Voice

Voice note exchange over HTTP and real-time WebSocket voice with audio filler management.

Amigo supports two voice modes. Choose the one that matches your UX and latency needs:

Mode

Transport

Best for

Latency

Notes

Voice Notes (HTTP)

HTTP + NDJSON

Asynchronous push-to-talk, in-app voice replies

Low-to-medium

Upload a short clip; receive streamed TTS back

Real-time Voice (WebSocket)

WebSocket

Natural, full-duplex conversations

Very low

Bidirectional audio with VAD and interruption

See real-time details in Real-time Voice (WebSocket) (conversations-realtime.md).
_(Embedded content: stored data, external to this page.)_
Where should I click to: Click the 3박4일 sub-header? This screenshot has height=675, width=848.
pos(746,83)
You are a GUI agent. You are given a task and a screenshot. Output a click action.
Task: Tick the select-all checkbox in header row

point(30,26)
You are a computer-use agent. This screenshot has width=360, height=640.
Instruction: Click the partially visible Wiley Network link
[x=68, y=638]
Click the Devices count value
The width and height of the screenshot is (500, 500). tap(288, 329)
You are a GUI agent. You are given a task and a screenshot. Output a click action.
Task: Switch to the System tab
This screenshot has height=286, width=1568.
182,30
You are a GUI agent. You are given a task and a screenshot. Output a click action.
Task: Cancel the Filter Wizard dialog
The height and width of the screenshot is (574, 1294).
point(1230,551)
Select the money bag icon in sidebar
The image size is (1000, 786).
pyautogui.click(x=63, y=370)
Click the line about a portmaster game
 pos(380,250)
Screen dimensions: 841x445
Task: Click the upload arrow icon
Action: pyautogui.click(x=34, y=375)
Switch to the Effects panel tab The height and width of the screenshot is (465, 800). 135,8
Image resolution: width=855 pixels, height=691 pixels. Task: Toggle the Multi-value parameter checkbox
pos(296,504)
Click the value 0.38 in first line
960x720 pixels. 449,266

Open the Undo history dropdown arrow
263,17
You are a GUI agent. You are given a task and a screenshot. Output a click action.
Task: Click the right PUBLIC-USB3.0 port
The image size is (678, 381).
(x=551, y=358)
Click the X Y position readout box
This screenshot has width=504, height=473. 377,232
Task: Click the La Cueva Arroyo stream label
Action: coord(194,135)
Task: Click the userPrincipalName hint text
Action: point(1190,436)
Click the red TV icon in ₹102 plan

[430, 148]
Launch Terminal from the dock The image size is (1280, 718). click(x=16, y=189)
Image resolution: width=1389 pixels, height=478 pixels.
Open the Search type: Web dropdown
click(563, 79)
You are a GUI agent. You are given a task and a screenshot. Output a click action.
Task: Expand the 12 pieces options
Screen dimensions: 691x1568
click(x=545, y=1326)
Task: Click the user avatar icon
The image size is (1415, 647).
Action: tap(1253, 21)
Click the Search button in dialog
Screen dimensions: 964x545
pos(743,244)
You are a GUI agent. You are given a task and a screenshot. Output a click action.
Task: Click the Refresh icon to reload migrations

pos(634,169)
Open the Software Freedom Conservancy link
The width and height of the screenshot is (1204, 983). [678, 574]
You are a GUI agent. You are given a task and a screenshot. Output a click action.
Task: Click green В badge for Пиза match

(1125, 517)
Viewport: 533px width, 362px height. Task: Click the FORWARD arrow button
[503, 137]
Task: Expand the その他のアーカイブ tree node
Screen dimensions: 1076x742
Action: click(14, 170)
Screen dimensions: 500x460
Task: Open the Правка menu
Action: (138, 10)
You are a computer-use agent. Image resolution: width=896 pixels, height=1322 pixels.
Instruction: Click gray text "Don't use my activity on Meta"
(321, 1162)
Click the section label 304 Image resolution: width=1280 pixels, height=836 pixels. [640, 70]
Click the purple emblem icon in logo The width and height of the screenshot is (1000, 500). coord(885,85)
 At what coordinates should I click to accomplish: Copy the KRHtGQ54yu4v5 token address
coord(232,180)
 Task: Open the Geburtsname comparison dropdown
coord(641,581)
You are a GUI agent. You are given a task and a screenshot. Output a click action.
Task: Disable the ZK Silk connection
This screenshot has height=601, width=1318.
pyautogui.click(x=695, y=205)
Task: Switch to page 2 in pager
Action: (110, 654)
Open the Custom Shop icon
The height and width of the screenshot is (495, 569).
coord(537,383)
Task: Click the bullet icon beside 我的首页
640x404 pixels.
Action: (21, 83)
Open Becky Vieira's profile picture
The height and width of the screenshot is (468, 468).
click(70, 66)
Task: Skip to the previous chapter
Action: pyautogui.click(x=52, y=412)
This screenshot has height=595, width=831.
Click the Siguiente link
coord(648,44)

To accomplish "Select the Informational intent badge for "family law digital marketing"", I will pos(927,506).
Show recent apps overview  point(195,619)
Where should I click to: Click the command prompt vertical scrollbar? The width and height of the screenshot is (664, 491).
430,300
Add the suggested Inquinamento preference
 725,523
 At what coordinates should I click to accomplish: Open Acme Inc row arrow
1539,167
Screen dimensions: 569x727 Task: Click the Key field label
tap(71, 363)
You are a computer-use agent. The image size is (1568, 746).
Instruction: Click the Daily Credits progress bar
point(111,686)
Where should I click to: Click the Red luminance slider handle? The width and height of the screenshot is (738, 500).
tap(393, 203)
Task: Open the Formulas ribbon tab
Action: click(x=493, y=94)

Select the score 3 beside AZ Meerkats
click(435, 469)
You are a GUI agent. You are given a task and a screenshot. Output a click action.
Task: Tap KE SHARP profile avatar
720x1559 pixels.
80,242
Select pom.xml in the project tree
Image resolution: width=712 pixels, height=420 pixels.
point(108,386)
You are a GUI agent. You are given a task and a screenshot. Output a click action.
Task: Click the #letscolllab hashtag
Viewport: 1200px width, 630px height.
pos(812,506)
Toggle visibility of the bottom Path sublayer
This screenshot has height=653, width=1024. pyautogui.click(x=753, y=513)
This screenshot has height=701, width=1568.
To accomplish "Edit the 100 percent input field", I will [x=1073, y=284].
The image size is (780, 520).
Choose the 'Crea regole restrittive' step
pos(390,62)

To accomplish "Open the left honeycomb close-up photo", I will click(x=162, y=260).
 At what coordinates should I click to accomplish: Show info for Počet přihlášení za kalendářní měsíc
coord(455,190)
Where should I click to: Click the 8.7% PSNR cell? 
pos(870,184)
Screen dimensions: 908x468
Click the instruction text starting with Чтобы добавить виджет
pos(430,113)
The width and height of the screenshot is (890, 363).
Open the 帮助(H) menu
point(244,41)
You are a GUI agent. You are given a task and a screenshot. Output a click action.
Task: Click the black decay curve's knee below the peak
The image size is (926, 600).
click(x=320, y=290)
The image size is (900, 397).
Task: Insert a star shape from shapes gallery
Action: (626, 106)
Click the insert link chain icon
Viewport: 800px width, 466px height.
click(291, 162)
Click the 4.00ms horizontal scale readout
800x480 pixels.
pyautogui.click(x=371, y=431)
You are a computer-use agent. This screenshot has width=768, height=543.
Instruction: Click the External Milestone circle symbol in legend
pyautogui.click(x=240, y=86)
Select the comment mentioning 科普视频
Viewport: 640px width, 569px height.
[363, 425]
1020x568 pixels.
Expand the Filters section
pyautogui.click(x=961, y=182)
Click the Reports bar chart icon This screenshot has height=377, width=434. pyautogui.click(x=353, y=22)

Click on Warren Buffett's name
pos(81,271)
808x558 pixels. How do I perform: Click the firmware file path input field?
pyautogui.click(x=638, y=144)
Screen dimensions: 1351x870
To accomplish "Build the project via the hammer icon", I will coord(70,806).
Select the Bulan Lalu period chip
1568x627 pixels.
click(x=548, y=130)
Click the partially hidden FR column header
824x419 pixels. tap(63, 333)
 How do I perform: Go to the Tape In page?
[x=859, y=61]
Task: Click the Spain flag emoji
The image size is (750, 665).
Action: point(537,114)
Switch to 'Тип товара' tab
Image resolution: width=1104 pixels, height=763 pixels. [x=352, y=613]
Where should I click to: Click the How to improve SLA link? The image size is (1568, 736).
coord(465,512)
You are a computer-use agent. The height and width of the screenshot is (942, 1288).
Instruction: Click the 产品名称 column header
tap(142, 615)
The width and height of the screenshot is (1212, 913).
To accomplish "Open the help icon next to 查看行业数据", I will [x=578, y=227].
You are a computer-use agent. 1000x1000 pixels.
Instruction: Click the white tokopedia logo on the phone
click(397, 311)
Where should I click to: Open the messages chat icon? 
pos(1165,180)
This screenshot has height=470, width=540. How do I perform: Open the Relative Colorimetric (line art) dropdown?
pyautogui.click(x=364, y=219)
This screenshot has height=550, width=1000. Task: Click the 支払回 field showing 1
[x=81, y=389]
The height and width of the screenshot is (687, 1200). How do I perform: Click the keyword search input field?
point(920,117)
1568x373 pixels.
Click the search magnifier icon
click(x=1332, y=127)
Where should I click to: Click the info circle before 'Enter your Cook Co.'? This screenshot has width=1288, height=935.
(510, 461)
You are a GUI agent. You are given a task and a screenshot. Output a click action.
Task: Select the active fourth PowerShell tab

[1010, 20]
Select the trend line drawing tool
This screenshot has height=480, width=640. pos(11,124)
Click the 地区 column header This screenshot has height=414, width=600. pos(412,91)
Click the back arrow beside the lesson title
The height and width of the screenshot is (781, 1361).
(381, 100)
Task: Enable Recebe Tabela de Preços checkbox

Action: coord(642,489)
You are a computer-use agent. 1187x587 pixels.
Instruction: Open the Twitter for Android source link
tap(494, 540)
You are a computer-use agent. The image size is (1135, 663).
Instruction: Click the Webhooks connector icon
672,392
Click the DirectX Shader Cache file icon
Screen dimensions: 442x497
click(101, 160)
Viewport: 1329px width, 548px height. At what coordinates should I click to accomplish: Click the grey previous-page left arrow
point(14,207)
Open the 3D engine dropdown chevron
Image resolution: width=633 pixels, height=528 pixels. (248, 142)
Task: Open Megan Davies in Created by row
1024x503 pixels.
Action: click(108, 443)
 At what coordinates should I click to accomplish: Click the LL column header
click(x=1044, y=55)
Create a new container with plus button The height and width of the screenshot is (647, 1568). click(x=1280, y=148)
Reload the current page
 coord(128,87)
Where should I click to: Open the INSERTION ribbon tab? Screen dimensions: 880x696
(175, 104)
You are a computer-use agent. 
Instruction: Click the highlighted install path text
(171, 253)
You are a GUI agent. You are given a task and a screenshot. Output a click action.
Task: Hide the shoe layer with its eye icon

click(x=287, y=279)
Phone-based voice - These endpoints are for text-channel voice (push-to-talk notes and WebSocket streaming). For enterprise phone-based inbound/outbound calls with emotion detection and EHR integration, see Platform API: Voice Agent.

Voice Mode Comparison

Voice Notes (HTTP)

Treat each /interact call as an asynchronous voice-note exchange, not a full-duplex call.

Request Essentials

Encode microphone audio as WAV (PCM) or FLAC.
POST as recorded_message with request_format=voice.
Set response_format=voice and choose Accept:
- audio/mpeg (MP3): efficient for mobile playback
- audio/wav (PCM): simple decoding, good for short clips
Read the NDJSON stream; new-message events contain base64 audio chunks.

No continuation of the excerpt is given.